> **Text segment**:
• • • • •

Jodi Arias's story changed many times

In the months immediately following Travis Alexander's murder, Jodi Arias was far from a reluctant interviewee. At times, she seemed keen to seek attention, whether it be through interviews on national television or prison contests. Prosecutor Juan Martinez hoped that by comparing Arias's bold statements to the media at the time of her arrest with the evidence and her later accounts, he would discredit her on the witness stand.

It wasn't difficult to poke holes in the story Arias gave to the press. Her claim in interviews — that masked intruders attacked her and murdered Alexander — was itself the second version of events she'd given out. Her first story was that she wasn't even in the same town as Alexander when he died. Arias switched to a third version of events as her trial date approached: she admitted to killing Alexander, but only in self-defense. Alexander, she now claimed, was an abusive partner who had been violent toward her throughout their relationship, and he was coming at her in a rage when she shot him.

That was the story she came to the witness stand with, and Martinez pressed her on the obvious discrepancies between that story and what she'd told the press at the time of her arrest. "Her fear and her panic about what had happened led her to tell different stories," claimed her defense attorney (via CBS News), but Arias had no choice but to admit she'd lied and been unable to keep her story straight.

• • • • •

[Collected data entries]

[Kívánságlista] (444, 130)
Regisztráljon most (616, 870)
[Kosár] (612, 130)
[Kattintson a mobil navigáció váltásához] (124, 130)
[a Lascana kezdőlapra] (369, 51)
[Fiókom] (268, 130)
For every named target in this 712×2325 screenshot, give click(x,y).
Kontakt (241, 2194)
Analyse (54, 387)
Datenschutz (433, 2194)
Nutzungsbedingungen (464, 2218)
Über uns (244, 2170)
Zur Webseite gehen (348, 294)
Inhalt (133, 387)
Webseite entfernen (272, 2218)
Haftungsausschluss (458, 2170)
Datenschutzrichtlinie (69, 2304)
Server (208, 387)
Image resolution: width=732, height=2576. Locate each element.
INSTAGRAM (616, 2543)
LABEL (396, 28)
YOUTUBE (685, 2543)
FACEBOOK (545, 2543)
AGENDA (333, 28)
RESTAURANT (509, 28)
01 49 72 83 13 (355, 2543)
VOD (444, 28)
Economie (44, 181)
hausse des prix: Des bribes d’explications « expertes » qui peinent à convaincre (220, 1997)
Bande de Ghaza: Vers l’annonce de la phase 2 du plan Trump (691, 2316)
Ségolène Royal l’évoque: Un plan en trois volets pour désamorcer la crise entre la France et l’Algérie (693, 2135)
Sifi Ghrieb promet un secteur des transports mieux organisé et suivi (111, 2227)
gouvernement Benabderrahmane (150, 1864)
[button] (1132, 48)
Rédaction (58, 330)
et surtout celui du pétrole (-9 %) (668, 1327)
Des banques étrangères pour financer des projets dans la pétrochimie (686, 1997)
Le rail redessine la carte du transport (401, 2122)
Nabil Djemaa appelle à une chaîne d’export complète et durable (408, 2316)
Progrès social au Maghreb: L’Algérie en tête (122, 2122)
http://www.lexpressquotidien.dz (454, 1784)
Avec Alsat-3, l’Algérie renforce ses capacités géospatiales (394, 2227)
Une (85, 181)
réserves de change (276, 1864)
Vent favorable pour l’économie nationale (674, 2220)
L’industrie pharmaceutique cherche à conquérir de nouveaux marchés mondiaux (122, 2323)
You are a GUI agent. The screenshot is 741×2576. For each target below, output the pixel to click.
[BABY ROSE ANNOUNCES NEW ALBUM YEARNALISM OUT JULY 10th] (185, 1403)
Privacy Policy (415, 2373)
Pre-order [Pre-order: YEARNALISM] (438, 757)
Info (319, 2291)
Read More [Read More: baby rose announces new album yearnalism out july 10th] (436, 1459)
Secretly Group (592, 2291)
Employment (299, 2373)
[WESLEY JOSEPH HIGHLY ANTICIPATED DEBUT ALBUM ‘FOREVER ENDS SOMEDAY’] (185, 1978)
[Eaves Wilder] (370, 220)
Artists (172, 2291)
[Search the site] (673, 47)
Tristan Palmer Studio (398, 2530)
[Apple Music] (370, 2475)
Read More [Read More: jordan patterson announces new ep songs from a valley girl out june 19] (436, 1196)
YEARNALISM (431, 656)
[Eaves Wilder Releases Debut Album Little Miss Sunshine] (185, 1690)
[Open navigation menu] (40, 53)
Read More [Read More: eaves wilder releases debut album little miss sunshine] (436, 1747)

• • • • •

> **Task to carry out**: From the passage on Jodi Arias's shifting accounts, reproduce the text between "It wasn't difficult" and "she shot him.", inclusive.

> **Finished task**:
It wasn't difficult to poke holes in the story Arias gave to the press. Her claim in interviews — that masked intruders attacked her and murdered Alexander — was itself the second version of events she'd given out. Her first story was that she wasn't even in the same town as Alexander when he died. Arias switched to a third version of events as her trial date approached: she admitted to killing Alexander, but only in self-defense. Alexander, she now claimed, was an abusive partner who had been violent toward her throughout their relationship, and he was coming at her in a rage when she shot him.